● **Aim**: Reproduce the entries verbatim, from the beginning through the line containing "click(371, 18)", inclusive. Omit the pictures from your copy.

═══ Materials provided

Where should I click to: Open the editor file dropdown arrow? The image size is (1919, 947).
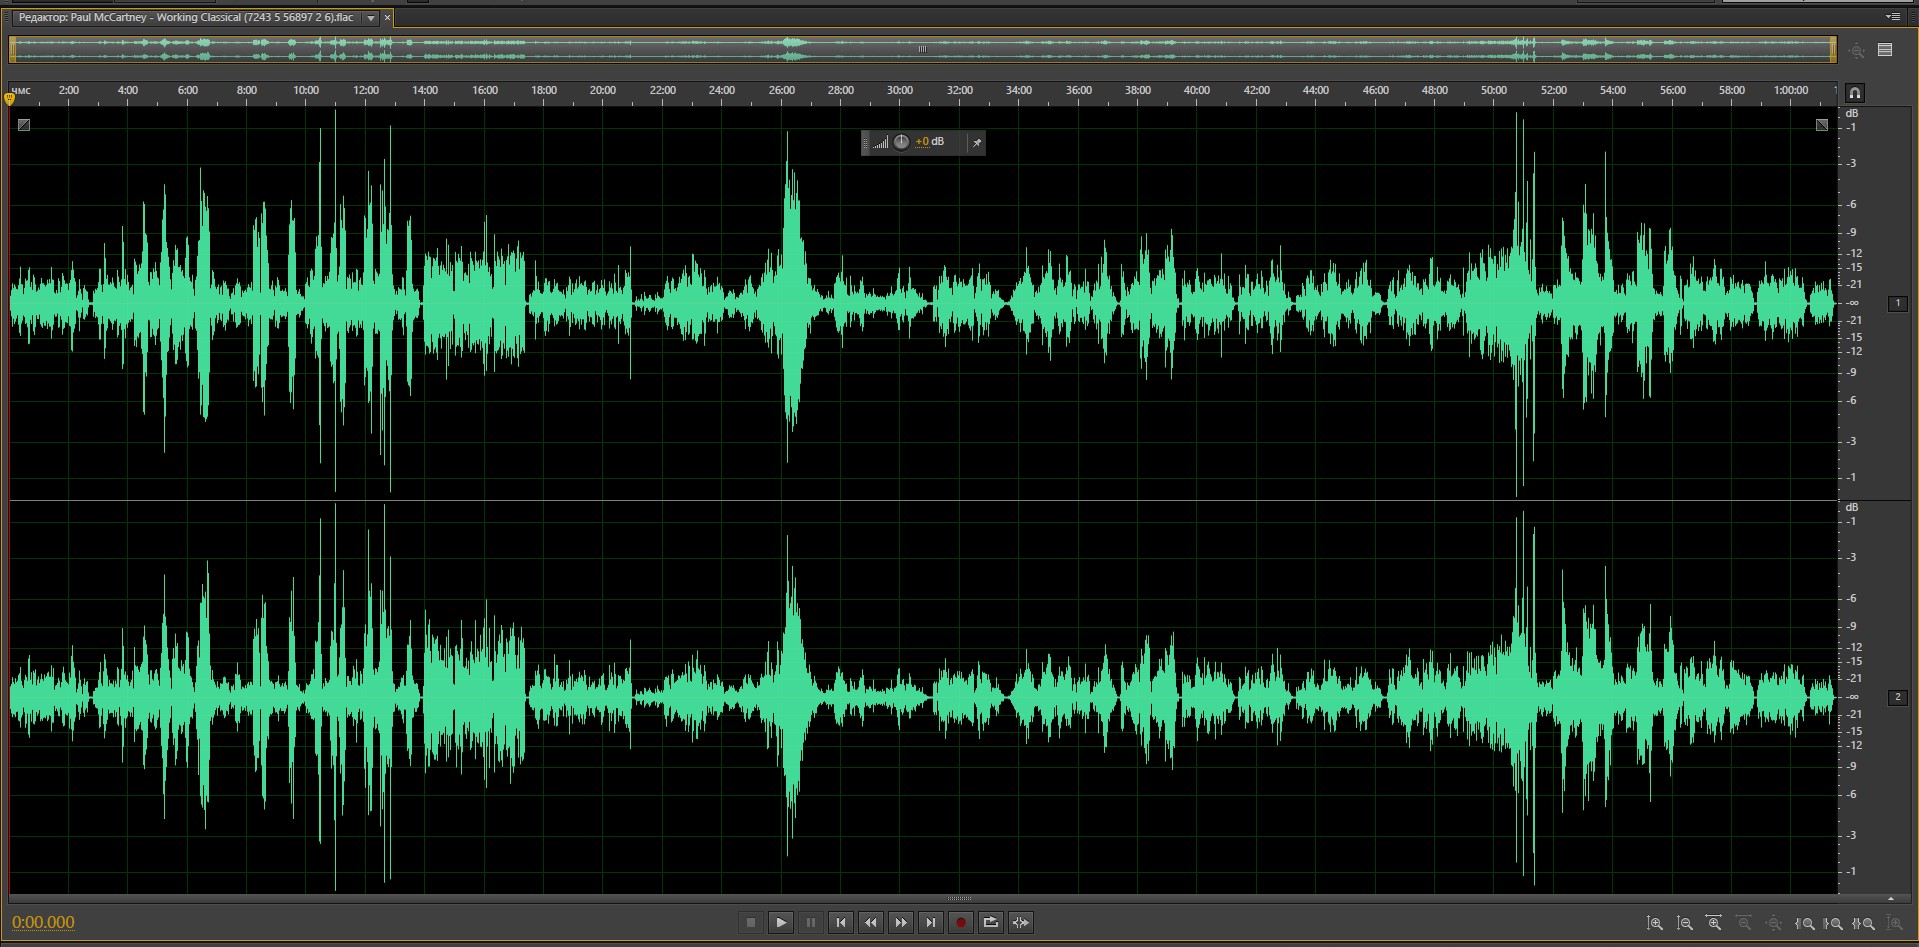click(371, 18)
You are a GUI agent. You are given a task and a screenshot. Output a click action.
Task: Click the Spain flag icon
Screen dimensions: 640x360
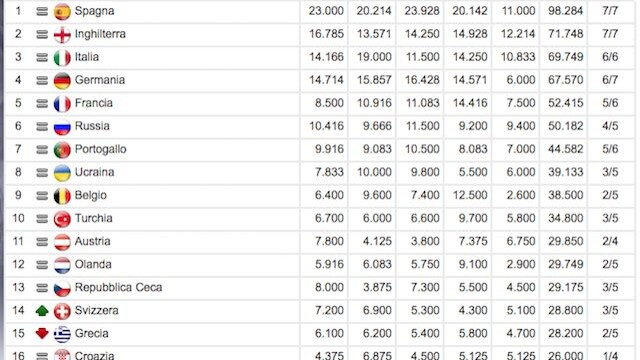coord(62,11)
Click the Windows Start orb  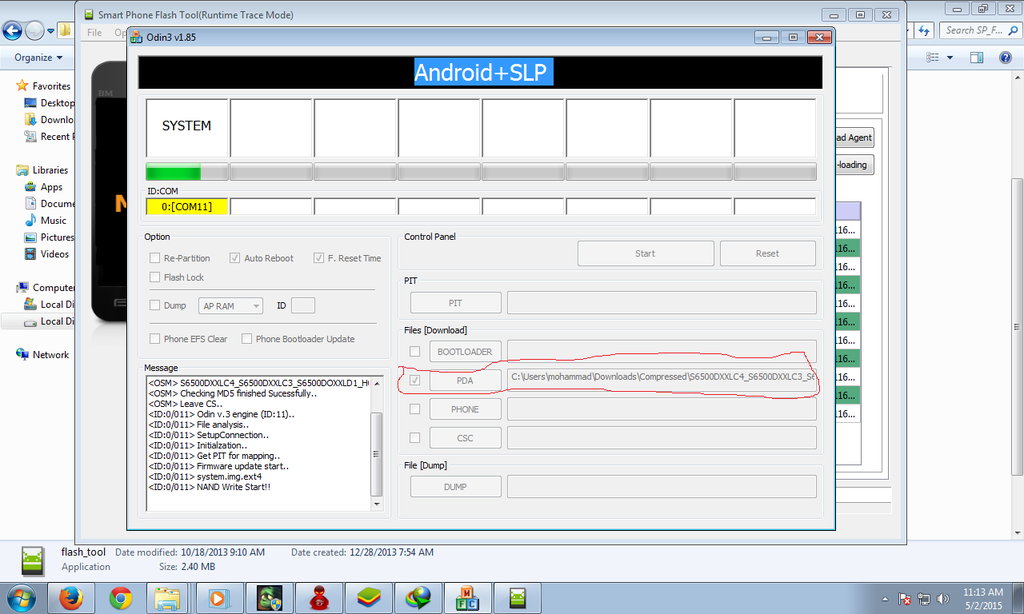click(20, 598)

══════

● **Answer to the exercise**:
Where should I click to: Open the editor file dropdown arrow? The image size is (1919, 947).
click(371, 18)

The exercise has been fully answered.